Stored data
▬▬▬▬▬▬
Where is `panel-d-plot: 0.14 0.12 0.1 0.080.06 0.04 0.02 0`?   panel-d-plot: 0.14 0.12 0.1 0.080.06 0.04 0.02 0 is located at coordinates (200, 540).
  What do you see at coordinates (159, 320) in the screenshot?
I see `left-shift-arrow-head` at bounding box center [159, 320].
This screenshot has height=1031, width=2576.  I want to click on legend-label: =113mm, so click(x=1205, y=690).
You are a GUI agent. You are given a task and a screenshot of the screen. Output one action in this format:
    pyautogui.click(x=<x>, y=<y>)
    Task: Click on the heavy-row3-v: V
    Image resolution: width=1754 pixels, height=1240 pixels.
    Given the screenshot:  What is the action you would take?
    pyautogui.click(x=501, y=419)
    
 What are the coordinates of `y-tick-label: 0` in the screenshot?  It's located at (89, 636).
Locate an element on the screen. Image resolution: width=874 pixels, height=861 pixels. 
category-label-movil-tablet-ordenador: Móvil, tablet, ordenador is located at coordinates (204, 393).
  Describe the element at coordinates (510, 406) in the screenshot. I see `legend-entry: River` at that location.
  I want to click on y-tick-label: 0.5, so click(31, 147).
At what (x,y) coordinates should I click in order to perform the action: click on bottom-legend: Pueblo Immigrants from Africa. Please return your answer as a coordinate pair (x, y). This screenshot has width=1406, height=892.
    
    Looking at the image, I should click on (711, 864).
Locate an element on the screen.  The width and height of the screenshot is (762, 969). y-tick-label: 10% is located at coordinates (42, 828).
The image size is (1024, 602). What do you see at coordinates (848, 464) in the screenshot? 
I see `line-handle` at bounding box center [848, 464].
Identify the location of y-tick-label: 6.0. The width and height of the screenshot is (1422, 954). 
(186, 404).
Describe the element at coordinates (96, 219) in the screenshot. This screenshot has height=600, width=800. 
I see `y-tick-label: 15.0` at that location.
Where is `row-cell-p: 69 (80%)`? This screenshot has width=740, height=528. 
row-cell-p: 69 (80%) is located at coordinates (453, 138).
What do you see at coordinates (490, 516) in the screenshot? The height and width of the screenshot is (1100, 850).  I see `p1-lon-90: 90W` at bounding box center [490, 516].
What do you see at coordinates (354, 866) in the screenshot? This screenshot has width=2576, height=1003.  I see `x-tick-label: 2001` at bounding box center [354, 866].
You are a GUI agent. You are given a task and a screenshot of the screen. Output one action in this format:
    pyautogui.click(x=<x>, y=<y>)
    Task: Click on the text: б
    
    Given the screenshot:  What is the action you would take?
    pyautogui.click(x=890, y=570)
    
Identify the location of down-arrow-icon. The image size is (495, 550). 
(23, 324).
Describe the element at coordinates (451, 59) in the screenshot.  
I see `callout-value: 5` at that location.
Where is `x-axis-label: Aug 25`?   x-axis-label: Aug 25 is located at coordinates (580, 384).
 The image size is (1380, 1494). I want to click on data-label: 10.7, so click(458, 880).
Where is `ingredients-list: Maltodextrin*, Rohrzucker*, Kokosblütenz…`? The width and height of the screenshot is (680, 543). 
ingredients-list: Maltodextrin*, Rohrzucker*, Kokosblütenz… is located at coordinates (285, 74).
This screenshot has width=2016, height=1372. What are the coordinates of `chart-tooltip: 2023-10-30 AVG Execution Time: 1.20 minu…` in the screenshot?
▬▬▬▬▬▬
• [WORK TASK]: Copy each line of the items above that contains the string "size", treating uppercase and lowercase letters as distinct.

• [ANSWER FOR THE TASK]:
The image size is (1024, 602). What do you see at coordinates (848, 464) in the screenshot? 
Identify the location of down-arrow-icon. The image size is (495, 550). 
 The image size is (1380, 1494). I want to click on data-label: 10.7, so click(458, 880).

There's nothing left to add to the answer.